At the Loeries 2025, the “Culture as Currency” panel set the record straight, culture isn’t decoration, it’s capital. Presented by AB InBEV and moderated by Davin Phillips (CSA.Global), the conversation brought together leading voices shaping Africa’s creative economy: Fabiana Pereira (AB InBev), Joel Rao (Dentsu Kenya), Russell “Yay Abe” Abrahams (Design), Focalistic (Music), Shaun Duwe (Anything Goes Promoter/Events), and Star Kachisa (Spotify).

Across advertising, fashion, music, and design, one truth echoed through every story shared: African creativity is not niche, it’s a premium, exportable asset.

Specificity Over Sameness

The first chapter unpacked what makes African creativity different. Rather than chasing mass appeal, the panelists championed specificity as signal.

From Focalistic’s globally charting vernac hits, to Yay Abe’s visual language rooted in township vibrancy, each speaker revealed how local nuance can outperform generic Western templates, not just artistically, but commercially. “Specificity doesn’t shrink the audience,” Phillips reminded the crowd, “it sharpens the signal.”

When Culture Leads, ROI Follows

In an analytical turn, how do you measure the business impact when culture drives campaigns?
Pereira shared AB InBev’s approach to linking community-first activations with penetration and repeat purchase metrics. Rao discussed how Dentsu Kenya uses data to prove that culturally anchored campaigns build stronger retention curves. Meanwhile, Duwe and Kachisa broke down how cultural heat, not just media spend, fuels festival attendance, streaming growth, and sponsor demand.

The takeaway: when culture leads, KPIs follow.

Culture as Currency is about recognising creativity not as decoration, but as a driver of real impact; social, cultural, and commercial.

Davin Phillips Executive Partner at CSA.Global

Export Without Dilution

The group tackled a vital question: How do we scale African stories without softening them?

The consensus: teach it, don’t translate it.

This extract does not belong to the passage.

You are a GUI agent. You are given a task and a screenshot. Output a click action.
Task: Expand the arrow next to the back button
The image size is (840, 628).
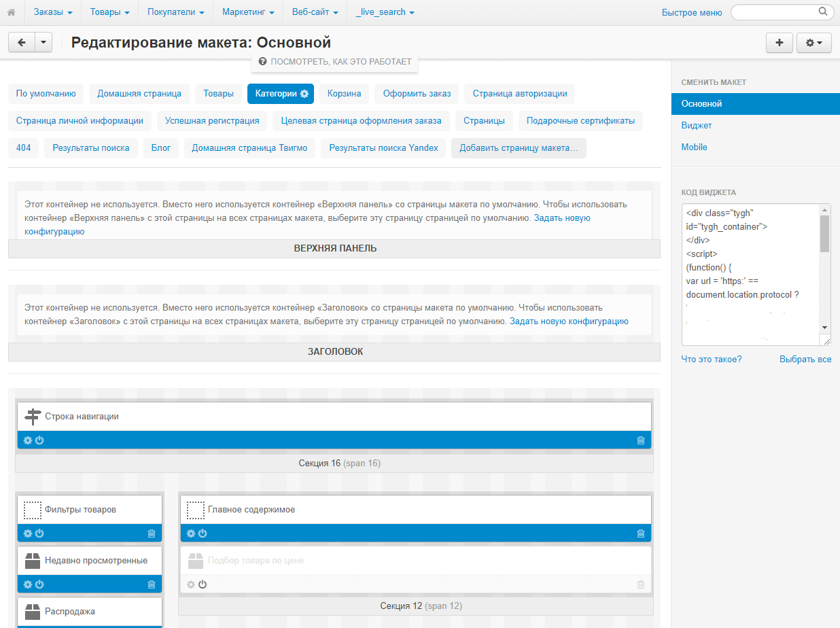(43, 42)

Focalistic credited diaspora audiences, not Western remixes, for carrying Amapiano to the world. Yay Abe urged brands to learn the codes instead of stripping them. And Spotify’s Kachisa pointed to playlists and data signals proving African scenes are travelling on their own terms.

The New Creative Economy

“Culture as Currency” wasn’t just a discussion; it was a call to action for brands, agencies, and artists alike. Africa’s stories are no longer waiting for validation; they’re setting the global standard. The question isn’t if culture converts, but whether your brand knows how to bank it.